-- RAW DATA follows --

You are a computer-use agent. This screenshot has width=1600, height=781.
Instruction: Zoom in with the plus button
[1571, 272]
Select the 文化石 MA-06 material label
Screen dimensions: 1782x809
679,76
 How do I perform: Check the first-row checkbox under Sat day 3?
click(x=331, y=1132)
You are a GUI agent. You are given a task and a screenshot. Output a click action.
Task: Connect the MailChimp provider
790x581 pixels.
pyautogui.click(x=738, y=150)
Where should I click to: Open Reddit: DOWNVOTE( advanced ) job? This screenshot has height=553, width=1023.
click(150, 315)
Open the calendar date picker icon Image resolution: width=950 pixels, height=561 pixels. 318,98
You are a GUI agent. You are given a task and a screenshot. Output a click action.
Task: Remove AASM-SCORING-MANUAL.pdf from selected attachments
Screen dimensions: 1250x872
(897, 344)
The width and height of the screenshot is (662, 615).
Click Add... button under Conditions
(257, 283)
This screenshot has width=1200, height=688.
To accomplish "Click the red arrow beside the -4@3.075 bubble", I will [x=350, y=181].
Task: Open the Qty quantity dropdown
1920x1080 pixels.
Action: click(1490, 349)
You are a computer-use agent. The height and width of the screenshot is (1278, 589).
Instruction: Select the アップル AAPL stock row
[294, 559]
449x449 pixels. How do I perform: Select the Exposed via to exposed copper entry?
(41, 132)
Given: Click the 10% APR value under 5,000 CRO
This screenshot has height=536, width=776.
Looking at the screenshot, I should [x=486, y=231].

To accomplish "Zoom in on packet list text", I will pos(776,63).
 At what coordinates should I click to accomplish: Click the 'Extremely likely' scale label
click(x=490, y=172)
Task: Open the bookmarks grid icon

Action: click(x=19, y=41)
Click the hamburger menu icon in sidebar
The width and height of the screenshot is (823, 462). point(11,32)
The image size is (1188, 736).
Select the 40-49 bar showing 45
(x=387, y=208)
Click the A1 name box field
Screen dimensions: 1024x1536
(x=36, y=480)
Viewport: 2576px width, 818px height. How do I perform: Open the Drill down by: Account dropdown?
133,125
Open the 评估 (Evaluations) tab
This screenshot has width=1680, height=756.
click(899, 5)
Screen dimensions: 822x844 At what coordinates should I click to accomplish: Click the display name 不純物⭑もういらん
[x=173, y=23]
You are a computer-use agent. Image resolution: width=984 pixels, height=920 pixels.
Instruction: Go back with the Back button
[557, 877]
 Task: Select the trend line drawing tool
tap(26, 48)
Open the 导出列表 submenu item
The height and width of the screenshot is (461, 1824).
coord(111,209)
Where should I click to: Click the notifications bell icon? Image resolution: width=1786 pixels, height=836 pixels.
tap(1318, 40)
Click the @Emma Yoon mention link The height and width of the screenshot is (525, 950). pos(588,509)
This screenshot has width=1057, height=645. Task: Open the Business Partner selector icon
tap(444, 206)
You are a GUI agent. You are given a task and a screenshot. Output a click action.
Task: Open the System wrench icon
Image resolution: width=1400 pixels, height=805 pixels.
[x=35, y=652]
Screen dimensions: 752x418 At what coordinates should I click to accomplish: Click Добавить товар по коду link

-- RAW DATA concluded --

*EXERCISE*
Find each line above with the string "link", then report how many there are. Write only the number.

*EXERCISE SOLUTION*
2